Task requirements — From the line containing "Click the Finish button" to the last line of the data, both included, transcribe each line exactly, leaving out pictures and adding nothing.

(Records supplied Opens)

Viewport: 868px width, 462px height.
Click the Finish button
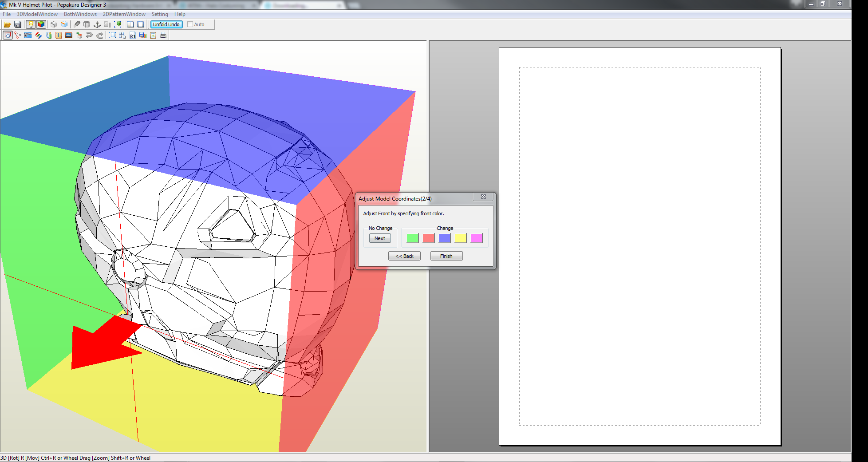pyautogui.click(x=446, y=256)
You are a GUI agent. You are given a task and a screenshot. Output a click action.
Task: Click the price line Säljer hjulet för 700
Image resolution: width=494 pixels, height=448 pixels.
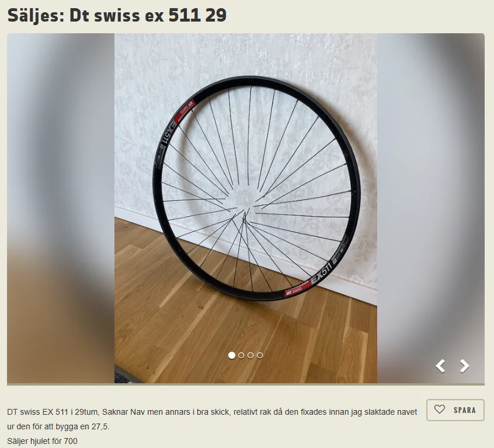(42, 441)
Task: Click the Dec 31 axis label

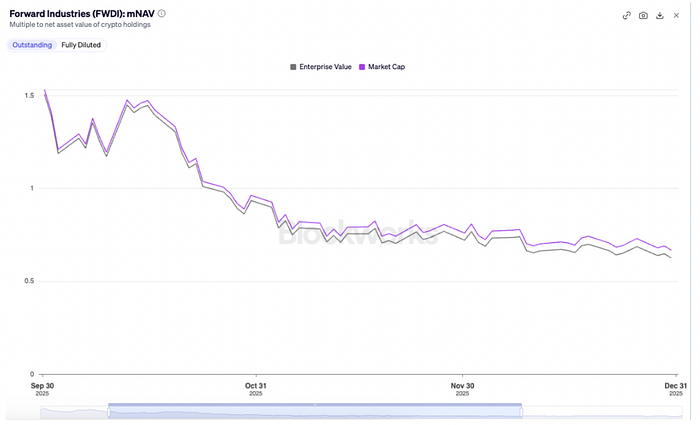Action: tap(675, 387)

(Records supplied Closes)

Response to the task —
Click the Finish button
pyautogui.click(x=446, y=256)
You are a GUI agent. You are given a task and a screenshot. Output a click action.
Task: Click the price line Säljer hjulet för 700
Image resolution: width=494 pixels, height=448 pixels.
(42, 441)
Task: Click the Dec 31 axis label

Action: tap(675, 387)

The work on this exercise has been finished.